The effectiveness of an expert in these cases depends on a number of factors, some of which include the:
- Court
- Favored Parent
- Expert
Court
In presenting a case to the court the attorney representing the rejected parent can ask the consulting expert a number of questions that are considered hypothetical but are based on the facts in the case. For example, questions might include (obviously there would be others):
- “What is parent alienation?”
- “What is the difference between estrangement and alienation?”
- “What would constitute a significant parental deficiency in order for a child to reject a parent?”
- “By all appearances a child is observed to have an extremely close bonded relationship with a parent, why would a court order that child to be with the ‘rejected’ parent?
Given this sample of questions, what might an expert consultant’s response look like?
Question: “What is parent alienation?”
Answer: Parent alienation is a disorder, typically discovered during divorce cases that are frequently of high conflict where a child or children reject a parent for no apparent valid reasons. Parent alienation includes behavior by an alienating or favored parent as well as observable behaviors in the child or children. Observable or documented behaviors can include visitation blocking or gatekeeping even to the extent of ignoring court orders to facilitate time-sharing. You may find the favored parent sharing legal documentation with the child that would substantiate the reasons the rejected parent should be avoided. Some favored parents may even threaten to punish the child if they express a desire to be with the rejected parent. Such punishment might include sending them to live with the rejected parent who is a “known” child abuser; a very frightening prospect to the child who has been taught to be afraid of the rejected parent.

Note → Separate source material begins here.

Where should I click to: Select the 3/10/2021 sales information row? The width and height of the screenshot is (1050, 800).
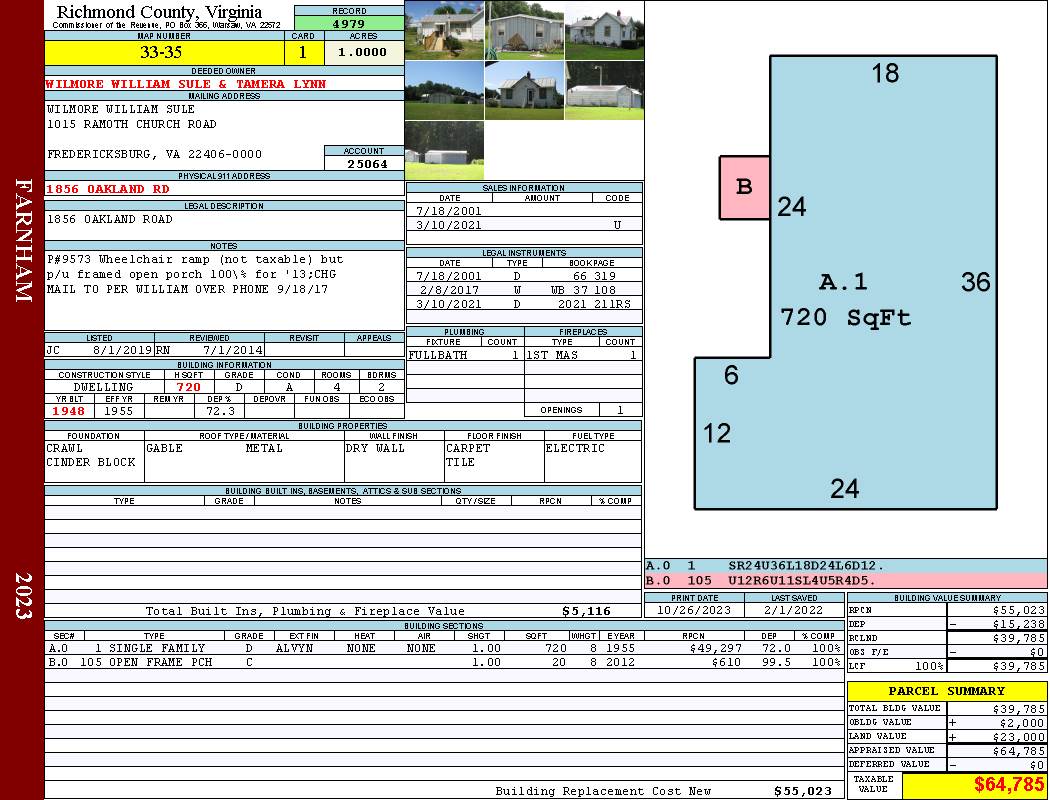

Question: “What is the difference between Estrangement and Alienation?”
Answer: The literature is just now beginning to define terminology so there is a standard way of discussing these concepts. Estrangement is becoming recognized as a child rejecting a parent for valid or justifiable reasons, while Alienation, as present above, is a child’s rejection in the absence of valid or justifiable reasons.
Question: “What would constitute a significant parental deficiency in order for a child to reject a parent?”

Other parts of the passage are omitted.